Danke für den Hinweis, ich habe das Video nun besser eingeleitet und so eine Art Vorbereitung oder Warnung geschrieben. Auch den Titel habe ich geändert. Danke!
Danke für den Hinweis, ich habe das Video nun besser eingeleitet und so eine Art Vorbereitung oder Warnung geschrieben. Auch den Titel habe ich geändert. Danke!

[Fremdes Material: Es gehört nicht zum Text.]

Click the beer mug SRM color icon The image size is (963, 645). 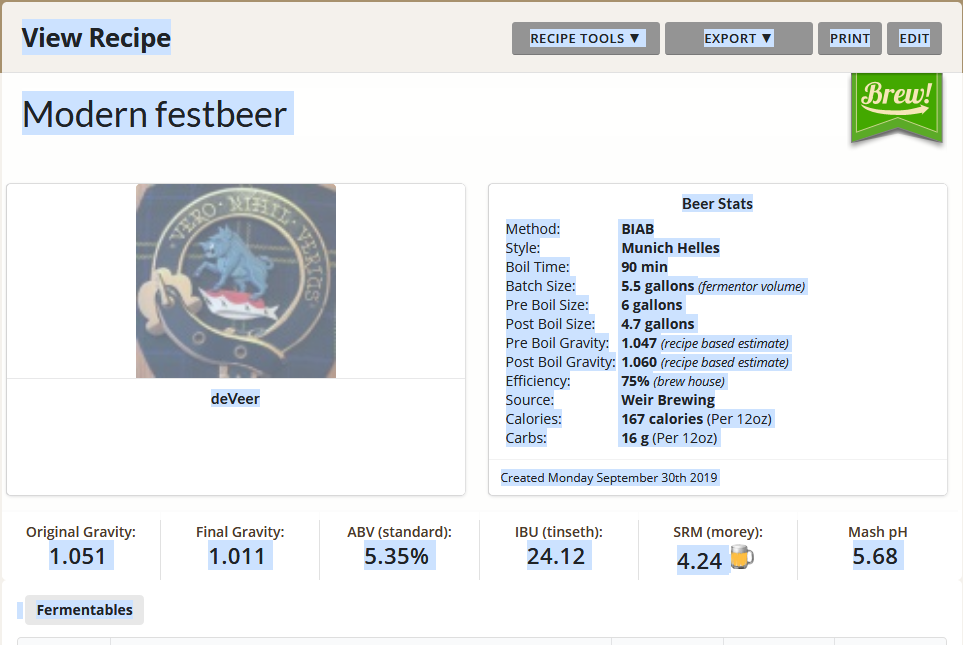click(741, 559)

Super, vielen Dank fürs Anpassen!
Danke für die gute Sendung!
Ein Aspekt bleibt auch bei den hervorragenden und grad bei medizinischen Kongressen gern gebuchten Vortägen von Manfred Müller („Was können wir aus dem Cockpit lernen“) unerwähnt: Piloten unterliegen einer maximalen Überwachung: Voice und Flightrecorder, Controller die sofort Meldung erstatten wenn man durch die zugewiesene Höhe schießt, Computer, Co-Pilot usw. In der Intimität des OPs ist ein Anästhesieprotokoll schneller geschönt. Ich entsinne mich an einen Anästhesisten der mir den Vorwurf machte, ich hätte ihn an den Pranger gestellt weil er über 5h einen Pneumothorax intraoperativ übersehen hatte, dabei wurden am Morgen in der Röntgenkonferenz immer die Bilder des Tages gezeigt, so auch das Brustbild mit dem Pneumothorax.

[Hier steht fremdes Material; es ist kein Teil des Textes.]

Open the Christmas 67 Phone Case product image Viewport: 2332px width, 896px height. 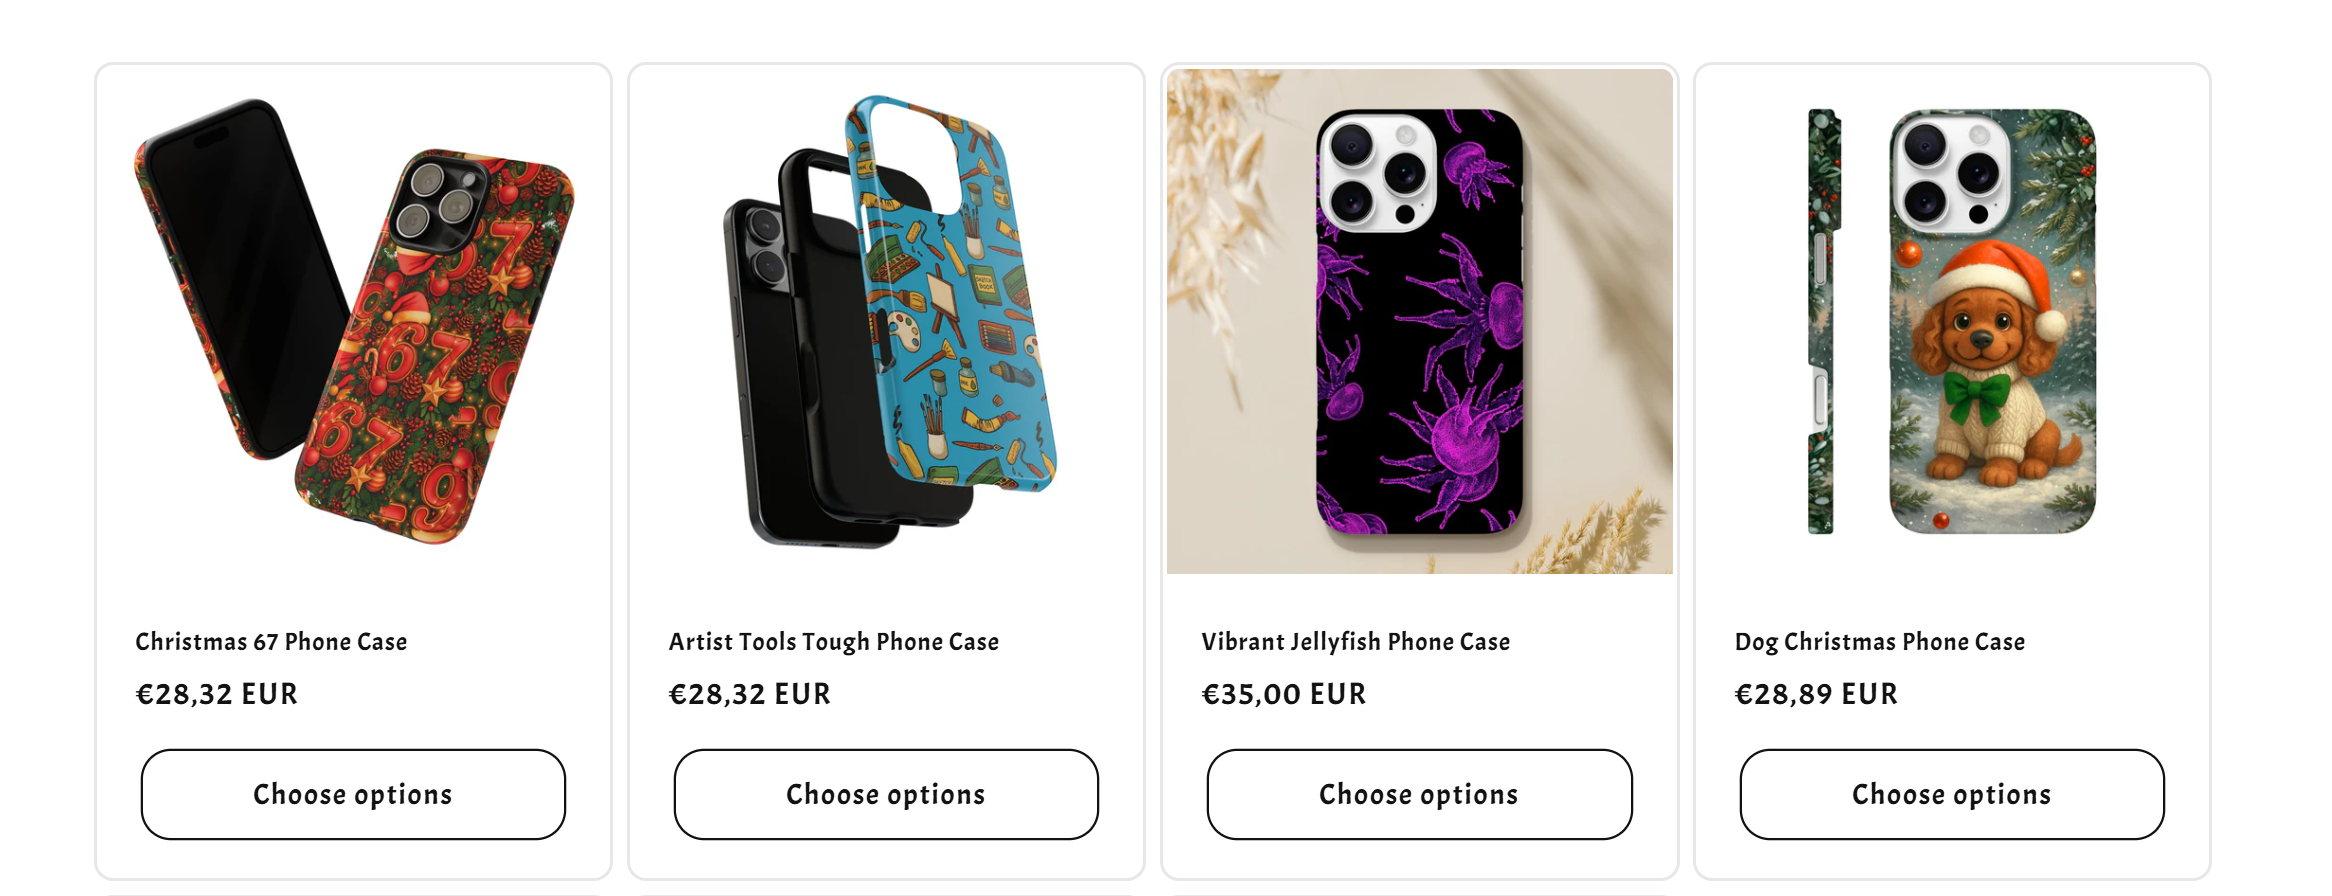(353, 321)
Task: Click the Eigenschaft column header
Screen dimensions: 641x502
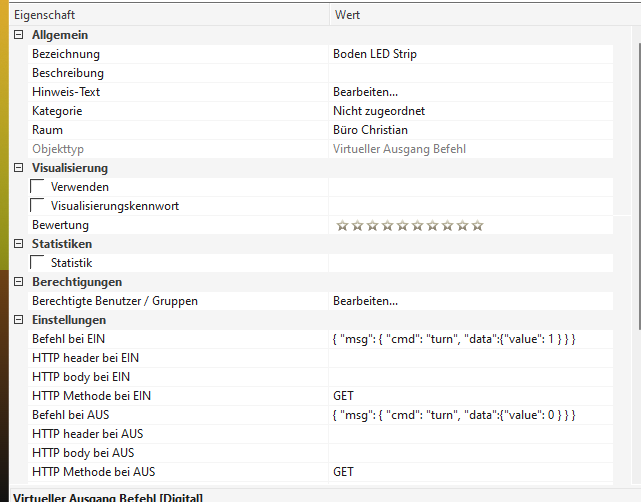Action: tap(44, 15)
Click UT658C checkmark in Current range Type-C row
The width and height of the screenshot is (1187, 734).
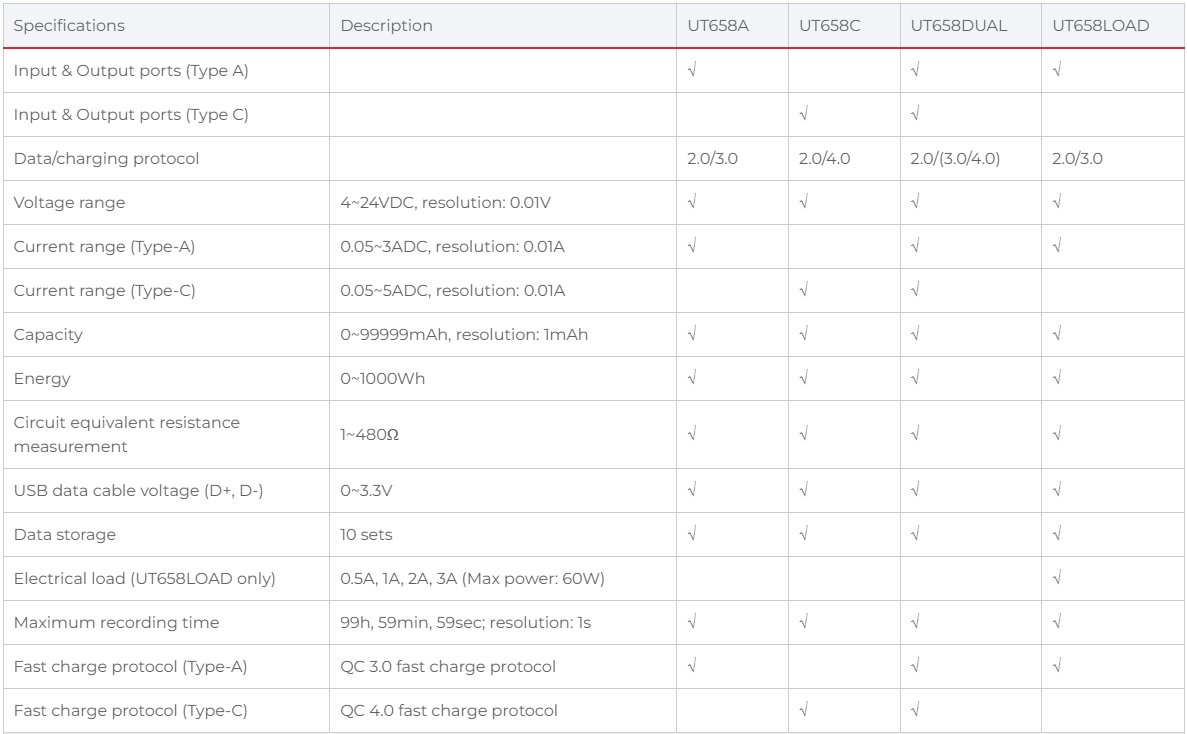click(x=804, y=291)
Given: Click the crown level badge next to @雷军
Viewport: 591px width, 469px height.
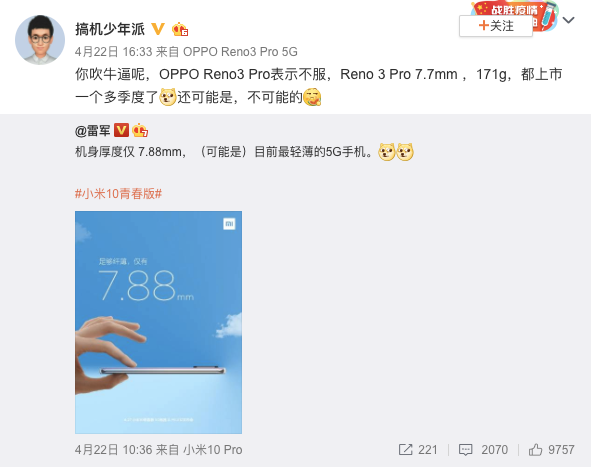Looking at the screenshot, I should coord(140,130).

Ich kenne beide Seiten, die des Anästhesisten und des Operateurs. Die Neurochirurgen sind bezüglich Fehlermanagement dem Piloten deutlich näher, vielleicht auch weil am nächsten Morgen die Röntgen Kontrollbilder in der Frühbesprechung gezeigt werden, da bleibt dann kein Raum mehr zum Deuteln.
Dazu ein Spruch vom alten Sauerbruch:
„Dem Chirurgen wird ein schlechter Ausgang in höherem Sinne zur persönlichen Schuld.

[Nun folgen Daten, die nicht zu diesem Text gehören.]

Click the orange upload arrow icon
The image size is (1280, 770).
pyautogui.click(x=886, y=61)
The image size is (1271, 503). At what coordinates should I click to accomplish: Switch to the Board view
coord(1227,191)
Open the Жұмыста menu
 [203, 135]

Tragbar wird diese Belastung durch Gewissenhaftigkeit in der Indikationsstellung, Beherrschung der Technik und ein berechtigtes Selbstbewusstsein.
Seine sicherste Stütze aber ist die Wahrhaftigkeit.
Der Chirurg, der deutelt, Fehlschläge zu entschuldigen sucht, verstößt gegen das vornehmste Gesetz seiner Zunft.
Ferdinand Sauerbruch“
Herzlichen Gruß
Michael Petermeyer
Hier noch ein guter Artikel zun genau diesem Thema:
„Risikomanagement und Sicherheitsstrategien der
Luftfahrt – ein Vorbild für die Medizin?“
https://www.online-zfa.de/media/archive/2003/07/10.1055-s-2003-41912.pdf
Gruß
MP
Hier hätte ich auch noch eine Betrachtung zur medizinischen Fehlerkultur aus dem Western Journal of Medicine wohlgemerkt schon aus dem Jahr 2000.
https://www.ncbi.nlm.nih.gov/pmc/articles/PMC1070906/
Im Rettungsdienst gibt es schon seit über 10 Jahren ein funktionierendes CIRS in welchem kritische oder beinahe kritische Situationen beschrieben werden können. Leider können manche Menschen auch mit sachlicher Kritik nicht umgehen und fühlen sich persönlich angegriffen wenn man versucht über Fehler mit Ihnen zu sprechen. Da kommt es sehr stark auf das Team an. An der einen Wache wird ganz offen über CI gesprochen und auch niemand bestraft oder anders behandelt wenn er „zugibt“ einen Fehler gemacht zu haben, und es gibt Wachen an welchen nie über Zwischenfälle gesprochen wird und wenn man versucht einen offene Fehlerkultur einzuführen, wird man dafür gerne als Stichler, Ärgerstifter oder ähnliches angesehen.